While there is some debate over the use and accuracy of visual cues — as certain factors can affect how people lie — researchers do agree that some indicators are more common than others. Examples of visual cues that may indicate deception include:
- Dry mouth: People’s bodies can react strangely to stress, and the stress of lying will quickly dry out the average person’s mouth. If a person’s mouth gets drier and drier the longer they speak, and they don’t have any other reason to be nervous, they’re probably lying.
- Head movement: Some people will display an unusual twisting, jerking back, or bowing of the head right before answering a question deceptively. If you’ve ever witnessed someone feigning surprise or ignorance, you know the look.

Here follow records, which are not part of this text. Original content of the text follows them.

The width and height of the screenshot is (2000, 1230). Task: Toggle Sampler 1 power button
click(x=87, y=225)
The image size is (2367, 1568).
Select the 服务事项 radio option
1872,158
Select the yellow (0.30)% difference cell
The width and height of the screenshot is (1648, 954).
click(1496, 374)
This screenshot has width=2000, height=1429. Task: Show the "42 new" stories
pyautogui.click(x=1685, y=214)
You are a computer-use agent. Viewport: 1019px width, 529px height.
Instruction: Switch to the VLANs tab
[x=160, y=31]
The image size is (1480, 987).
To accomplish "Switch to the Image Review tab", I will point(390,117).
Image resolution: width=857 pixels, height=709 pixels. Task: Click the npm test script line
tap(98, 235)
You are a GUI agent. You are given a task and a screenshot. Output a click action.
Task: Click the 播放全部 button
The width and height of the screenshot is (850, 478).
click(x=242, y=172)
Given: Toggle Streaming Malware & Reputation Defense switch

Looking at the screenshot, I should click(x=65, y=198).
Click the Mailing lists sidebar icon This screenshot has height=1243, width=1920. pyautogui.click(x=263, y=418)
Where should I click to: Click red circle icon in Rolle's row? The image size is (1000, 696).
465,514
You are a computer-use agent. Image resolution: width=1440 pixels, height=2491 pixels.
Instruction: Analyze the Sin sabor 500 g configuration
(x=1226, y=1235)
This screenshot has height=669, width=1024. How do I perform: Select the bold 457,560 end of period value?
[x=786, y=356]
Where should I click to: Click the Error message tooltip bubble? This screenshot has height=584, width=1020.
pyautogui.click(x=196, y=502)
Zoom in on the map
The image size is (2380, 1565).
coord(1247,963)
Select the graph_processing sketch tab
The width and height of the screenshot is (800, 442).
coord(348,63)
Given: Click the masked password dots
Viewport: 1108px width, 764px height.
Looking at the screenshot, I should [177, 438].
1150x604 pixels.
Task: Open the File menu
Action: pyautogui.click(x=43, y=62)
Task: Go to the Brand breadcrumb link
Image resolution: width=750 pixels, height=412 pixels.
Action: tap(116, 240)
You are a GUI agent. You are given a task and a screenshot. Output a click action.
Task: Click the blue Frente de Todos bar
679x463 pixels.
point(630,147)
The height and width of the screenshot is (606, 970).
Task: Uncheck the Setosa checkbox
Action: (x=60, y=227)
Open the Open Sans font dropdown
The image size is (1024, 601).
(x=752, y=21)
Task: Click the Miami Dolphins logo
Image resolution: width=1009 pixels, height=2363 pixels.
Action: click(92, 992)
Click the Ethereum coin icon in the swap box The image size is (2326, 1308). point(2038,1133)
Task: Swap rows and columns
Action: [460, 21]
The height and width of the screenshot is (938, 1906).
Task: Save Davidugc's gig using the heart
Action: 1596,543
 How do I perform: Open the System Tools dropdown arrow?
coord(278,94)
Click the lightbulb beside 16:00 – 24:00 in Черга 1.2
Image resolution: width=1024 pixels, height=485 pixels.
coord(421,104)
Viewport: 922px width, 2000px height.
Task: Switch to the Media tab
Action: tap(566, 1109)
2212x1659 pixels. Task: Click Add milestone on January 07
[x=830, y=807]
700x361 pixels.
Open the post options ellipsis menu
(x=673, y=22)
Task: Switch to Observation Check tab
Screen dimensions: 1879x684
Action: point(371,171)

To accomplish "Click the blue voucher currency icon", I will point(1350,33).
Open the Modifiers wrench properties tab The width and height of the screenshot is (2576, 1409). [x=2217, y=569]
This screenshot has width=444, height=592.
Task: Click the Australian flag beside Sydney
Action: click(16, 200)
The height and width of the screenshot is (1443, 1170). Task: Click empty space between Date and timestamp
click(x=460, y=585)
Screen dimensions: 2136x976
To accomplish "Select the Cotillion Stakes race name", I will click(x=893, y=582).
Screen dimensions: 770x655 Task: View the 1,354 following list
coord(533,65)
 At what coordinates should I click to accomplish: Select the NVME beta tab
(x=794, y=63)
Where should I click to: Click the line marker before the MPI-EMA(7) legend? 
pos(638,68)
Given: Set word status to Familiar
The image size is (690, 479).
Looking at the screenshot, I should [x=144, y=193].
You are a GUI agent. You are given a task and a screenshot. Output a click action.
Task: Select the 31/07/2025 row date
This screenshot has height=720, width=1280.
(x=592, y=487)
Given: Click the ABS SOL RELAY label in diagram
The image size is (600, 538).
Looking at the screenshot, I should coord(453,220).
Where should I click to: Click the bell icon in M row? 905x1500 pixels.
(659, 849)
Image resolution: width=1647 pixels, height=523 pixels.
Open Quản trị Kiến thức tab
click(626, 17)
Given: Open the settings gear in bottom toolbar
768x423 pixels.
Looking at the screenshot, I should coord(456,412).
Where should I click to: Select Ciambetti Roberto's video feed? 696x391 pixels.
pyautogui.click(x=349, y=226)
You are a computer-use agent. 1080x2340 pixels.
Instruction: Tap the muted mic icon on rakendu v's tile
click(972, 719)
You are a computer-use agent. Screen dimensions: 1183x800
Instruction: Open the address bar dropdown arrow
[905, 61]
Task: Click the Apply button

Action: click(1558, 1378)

- Changes in breathing: People can suddenly speak as though they’re out of breath when they’re nervous, a reaction to their racing heart. This can happen when someone is nervous about their lie and fearful of being discovered.
- Changes in movement: While we tend to look for fidgeting when we suspect someone is lying, some people overcompensate by becoming completely still, or they may be stiff from being nervous. Relaxed people make subtle gestures when they’re talking, but those who are anxious may tense or freeze up.
- Covering up: Some people will cover their mouths while they lie, while others will cover the neck, throat, head, chest or other vital body part. The areas all reveal a feeling of vulnerability, discomfort with a topic or situation, or the need to create a subconscious sense of personal shielding while sharing a lie.
How a person presents their information can be just as telling as their body language. Here are a few verbal cues you might notice if a person is trying to deceive you.
- Repetition: People tend to repeat key words and phrases when they’re lying. They’re trying to convince themselves the truthfulness of their story just as much as they’re trying to convince you. Sometimes people repeat themselves — or your questions — while they’re trying to formulate their next response.
- Over-elaboration: When people lie, they often feel the need to offer extra details to sound more plausible. Sometimes they’ll try to appear more transparent, or even unusually open with you, hoping that will leave you more open to the deception.
- Change in pitch: Most people’s voices will change slightly in pitch when they’re lying. While many authorities agree pitch tends to go higher when a person lies, some studies have shown cultural influences can alter that behavior. For example, some studies have shown those from Hispanic backgrounds were more likely to lower their vocal pitches when lying. Sometimes, however, the change in pitch is so minute only a computer can detect it.
While we can look for certain cues, researchers warn that people do deviate from such general behaviors all the time. While a person might typically cover their mouth or offer too much information while lying, some people might do those same things simply out of nervousness or being upset.
Dealing with deception is a necessary part of interacting with other people, and while you can find indicators of lies through voice and body language, they can only help you so far.
It’s just as easy to see a lie where you’re expecting one — or the truth when that’s what you want to see. Be on the lookout for indicators, but also make sure to use them with care. The last thing you want to do is alienate yourself from someone who’s being truthful over a mistaken cue.